İçişleri Bakanlığı tarafından kendisi hakkında çıkartılan soruşturma izinlerinin 9 Eylül konuşması ile bağlantılı olduğunu düşündüğünü dile getiren Soyer, "Bence verilen 3 soruşturma izni de bununla bağlantılı. Ben 10 sene Seferihisar'da belediye başkanlığı yaptım. 3,5 senedir burada belediye başkanlığı yapıyorum. Bu konuların her biri daha önce gündeme geldi, her biriyle ilgili aklandığımıza dair raporlar düzenlendi. Dolayısıyla tekrar bunlara geçilmesi çok şaşırtıcı ve akıl almaz geliyor bana. Savunmamızı yazık gönderdik" dedi.

"YÜCEL İLE İLETİŞİMİMİZ SORUNLARI AŞTI"

CHP İzmir İl Başkanı Deniz Yücel'in milletvekili aday adaylığı için olası istifası sonrası yeni il başkanının nasıl belirleneceğine yönelik hiçbir fikri olmadığını belirten Soyer, yeni il başkanı için herhangi bir kriteri olmadığını kaydetti. Soyer, "Benim böyle bir kriterim söz konusu olamaz, benim işim değil. Tamamen Genel Başkanın, Genel Merkezin takdiridir. Yeni il başkanı dışarıdan mı içeriden mi olur benim hiçbir fikrim yok" diyerek, Yücel ile iyi bir koordinasyonları olduğunu aktararak, "Deniz Başkanla çok sıkı bir koordinasyon içindeyiz. Çok düzenli buluşuyoruz, düzenli birbirimizi bilgilendiriyoruz bu iletişim birçok sorunu da aştı. Kişisel uzlaşmazlıklar, anlaşmazlıklar olur ya insanlar arasında ama  bu iletişimle çözülür. Somut örneğini bizim ilişkimizde yaşadık. Hakikaten şu anda çok uyumlu, çok birbirine saygılı bir noktaya geldik" dedi. Yücel'e kendisine yönelik saldırılara yanıt vermesinden dolayı teşekkür eden Soyer, "Çok teşekkür ediyorum Deniz Başkanın bu sahiplenmesi, desteği bizim için çok kıymetli.

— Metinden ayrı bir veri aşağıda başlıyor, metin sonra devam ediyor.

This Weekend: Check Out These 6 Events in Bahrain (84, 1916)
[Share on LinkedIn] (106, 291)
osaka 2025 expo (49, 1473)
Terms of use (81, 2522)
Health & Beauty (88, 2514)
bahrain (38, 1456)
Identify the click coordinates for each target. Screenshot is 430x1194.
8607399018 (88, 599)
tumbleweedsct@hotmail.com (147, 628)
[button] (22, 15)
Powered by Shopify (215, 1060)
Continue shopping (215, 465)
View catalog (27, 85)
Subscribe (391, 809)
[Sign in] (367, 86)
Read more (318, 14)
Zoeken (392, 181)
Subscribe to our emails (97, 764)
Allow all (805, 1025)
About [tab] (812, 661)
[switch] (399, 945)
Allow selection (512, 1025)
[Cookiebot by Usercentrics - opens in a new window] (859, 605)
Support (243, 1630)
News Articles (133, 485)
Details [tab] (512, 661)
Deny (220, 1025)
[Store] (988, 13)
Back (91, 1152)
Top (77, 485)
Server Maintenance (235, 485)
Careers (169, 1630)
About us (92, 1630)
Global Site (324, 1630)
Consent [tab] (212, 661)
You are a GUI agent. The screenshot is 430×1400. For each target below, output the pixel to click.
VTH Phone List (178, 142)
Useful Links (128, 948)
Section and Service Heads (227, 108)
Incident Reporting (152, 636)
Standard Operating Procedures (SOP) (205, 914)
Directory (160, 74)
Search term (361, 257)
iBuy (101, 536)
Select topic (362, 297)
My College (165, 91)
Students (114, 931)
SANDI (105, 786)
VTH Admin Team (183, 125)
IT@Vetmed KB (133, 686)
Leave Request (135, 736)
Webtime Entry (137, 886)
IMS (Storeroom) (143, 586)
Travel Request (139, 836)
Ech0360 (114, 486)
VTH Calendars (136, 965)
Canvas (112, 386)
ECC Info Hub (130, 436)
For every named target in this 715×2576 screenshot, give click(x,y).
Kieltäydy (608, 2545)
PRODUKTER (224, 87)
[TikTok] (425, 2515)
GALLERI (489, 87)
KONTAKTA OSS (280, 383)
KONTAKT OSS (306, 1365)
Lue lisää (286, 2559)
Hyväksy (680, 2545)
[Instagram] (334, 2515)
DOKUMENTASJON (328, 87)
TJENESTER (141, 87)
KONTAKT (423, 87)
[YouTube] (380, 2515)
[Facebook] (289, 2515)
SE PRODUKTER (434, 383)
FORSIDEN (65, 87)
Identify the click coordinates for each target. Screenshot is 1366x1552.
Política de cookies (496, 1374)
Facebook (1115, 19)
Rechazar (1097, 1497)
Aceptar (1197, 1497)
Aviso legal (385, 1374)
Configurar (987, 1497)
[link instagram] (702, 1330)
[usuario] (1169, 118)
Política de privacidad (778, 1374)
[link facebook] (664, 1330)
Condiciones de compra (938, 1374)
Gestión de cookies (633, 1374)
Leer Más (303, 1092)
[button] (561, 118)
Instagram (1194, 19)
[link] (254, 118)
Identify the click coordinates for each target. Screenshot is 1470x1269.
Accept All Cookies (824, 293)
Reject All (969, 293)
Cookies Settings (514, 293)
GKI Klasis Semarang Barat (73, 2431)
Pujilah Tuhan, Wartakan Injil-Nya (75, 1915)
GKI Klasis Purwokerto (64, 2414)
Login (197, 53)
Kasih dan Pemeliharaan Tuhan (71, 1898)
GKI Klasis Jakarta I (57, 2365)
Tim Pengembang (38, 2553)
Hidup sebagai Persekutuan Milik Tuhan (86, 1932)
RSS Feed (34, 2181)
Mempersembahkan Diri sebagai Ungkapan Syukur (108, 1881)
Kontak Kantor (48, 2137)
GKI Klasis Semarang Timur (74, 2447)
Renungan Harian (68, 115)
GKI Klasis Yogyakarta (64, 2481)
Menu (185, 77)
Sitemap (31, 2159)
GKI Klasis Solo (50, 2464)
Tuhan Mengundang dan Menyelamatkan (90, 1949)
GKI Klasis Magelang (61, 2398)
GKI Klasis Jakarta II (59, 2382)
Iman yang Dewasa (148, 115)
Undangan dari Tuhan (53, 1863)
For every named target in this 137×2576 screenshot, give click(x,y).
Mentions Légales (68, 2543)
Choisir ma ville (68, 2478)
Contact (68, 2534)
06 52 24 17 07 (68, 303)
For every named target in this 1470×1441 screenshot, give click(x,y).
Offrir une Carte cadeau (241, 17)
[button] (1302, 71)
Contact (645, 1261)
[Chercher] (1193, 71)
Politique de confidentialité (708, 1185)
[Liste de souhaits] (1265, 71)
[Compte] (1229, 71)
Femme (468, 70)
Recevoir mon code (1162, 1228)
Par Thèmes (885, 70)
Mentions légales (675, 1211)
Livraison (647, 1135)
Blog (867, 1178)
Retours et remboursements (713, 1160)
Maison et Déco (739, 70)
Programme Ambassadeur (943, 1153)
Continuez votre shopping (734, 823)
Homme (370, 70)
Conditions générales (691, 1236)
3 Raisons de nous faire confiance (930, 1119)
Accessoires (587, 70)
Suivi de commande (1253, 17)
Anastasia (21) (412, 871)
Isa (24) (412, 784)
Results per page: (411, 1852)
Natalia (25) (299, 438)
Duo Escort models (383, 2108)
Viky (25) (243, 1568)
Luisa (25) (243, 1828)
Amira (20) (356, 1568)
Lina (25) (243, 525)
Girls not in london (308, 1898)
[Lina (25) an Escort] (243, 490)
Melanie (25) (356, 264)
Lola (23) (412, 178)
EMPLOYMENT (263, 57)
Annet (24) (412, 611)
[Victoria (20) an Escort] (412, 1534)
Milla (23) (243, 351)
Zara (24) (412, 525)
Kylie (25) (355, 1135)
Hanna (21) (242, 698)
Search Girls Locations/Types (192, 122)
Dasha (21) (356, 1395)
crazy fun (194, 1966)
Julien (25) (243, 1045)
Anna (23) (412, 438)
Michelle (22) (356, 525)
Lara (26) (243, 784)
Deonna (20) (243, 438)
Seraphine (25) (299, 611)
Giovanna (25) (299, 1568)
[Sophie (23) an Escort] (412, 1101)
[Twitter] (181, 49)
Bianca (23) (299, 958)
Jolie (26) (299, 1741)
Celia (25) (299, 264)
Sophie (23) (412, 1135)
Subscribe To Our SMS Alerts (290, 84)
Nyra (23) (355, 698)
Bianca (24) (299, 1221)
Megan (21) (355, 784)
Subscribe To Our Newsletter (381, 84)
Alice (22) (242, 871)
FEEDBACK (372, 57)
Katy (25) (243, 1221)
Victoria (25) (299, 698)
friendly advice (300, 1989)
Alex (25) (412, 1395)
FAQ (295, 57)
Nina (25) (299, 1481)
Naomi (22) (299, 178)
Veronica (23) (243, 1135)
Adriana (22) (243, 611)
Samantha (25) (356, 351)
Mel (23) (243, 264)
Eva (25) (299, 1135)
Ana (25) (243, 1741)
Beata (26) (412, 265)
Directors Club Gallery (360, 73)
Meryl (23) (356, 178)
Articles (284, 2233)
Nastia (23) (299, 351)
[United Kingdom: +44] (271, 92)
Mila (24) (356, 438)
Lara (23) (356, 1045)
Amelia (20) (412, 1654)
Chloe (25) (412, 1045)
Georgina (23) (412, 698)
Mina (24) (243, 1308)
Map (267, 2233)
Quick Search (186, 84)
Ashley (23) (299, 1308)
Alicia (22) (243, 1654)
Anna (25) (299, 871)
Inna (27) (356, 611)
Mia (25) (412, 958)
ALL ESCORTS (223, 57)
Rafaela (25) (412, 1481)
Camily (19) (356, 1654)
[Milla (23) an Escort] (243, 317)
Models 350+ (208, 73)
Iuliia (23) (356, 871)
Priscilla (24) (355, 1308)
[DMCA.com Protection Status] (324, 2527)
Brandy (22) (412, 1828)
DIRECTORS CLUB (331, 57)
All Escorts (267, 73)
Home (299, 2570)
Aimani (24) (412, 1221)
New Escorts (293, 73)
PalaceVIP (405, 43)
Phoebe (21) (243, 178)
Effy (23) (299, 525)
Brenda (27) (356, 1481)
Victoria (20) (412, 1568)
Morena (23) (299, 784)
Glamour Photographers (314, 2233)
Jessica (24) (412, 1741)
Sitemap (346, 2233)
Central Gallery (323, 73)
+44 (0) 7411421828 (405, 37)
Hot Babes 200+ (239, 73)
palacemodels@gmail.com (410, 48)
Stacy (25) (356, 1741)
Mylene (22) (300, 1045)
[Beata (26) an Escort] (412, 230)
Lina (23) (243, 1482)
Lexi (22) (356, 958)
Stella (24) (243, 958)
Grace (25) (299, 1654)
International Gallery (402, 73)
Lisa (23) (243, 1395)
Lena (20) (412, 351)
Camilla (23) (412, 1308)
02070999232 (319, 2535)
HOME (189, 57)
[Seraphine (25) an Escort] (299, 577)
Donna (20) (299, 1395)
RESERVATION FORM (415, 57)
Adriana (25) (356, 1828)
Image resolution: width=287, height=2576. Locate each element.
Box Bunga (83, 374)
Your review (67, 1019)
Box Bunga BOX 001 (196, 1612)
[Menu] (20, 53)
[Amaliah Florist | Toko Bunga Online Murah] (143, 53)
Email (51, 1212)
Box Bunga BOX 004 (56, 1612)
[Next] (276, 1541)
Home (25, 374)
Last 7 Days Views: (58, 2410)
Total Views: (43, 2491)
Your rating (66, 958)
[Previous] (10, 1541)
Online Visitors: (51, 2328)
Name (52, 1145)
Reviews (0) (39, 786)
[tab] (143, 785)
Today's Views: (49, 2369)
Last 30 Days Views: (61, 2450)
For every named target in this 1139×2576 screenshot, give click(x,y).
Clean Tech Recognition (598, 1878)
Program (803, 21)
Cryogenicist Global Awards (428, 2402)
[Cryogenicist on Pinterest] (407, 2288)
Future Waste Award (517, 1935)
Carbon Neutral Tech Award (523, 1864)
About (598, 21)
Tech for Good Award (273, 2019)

Hakikaten çok teşekkür ediyorum" ifadelerini kullandı. Soyer, Yücel'den sonraki il başkanıyla da uyum içinde çalışılacağını belirtti ve "Mutlaka uyumlu çalışırız. Seçime giden bir ülkede bizim uyumsuz olmamız söz konusu bile olamaz" dedi. 

"İZSU'YA KESİLEN CEZALAR HAKSIZ"

Çevre, Şehircilik ve İklim Değişikliği İl Müdürlüğü tarafından İZSU'ya kesilen cezaların haksız olduğunu anlatan Soyer, "İzmir gerçekten Türkiye'de arıtma tesisi konusunda en öncü şehirdir. Açık ara Türkiye'nin bütün şehirlerinden daha güçlü arıtma altyapısına sahiptir. Kokuyla ilgili eksikleri, tasarım hatalarını, yanlışları hepsini tespit ettik. Ciddi bir çalışma yürütülüyor akademisyenler ve meslek odalarından destek alınarak. Koku, bizim öncelediğimiz bir iş olarak, bürokrasimize koyduğumuz için... Çok yoğun bir çalışma devam ediyor. Hızlı yol alıyoruz. Şikayetlerde ciddi düşüş var, gelecek yaza kadar da çok daha fazla yol almayı ümit ediyorum" dedi. 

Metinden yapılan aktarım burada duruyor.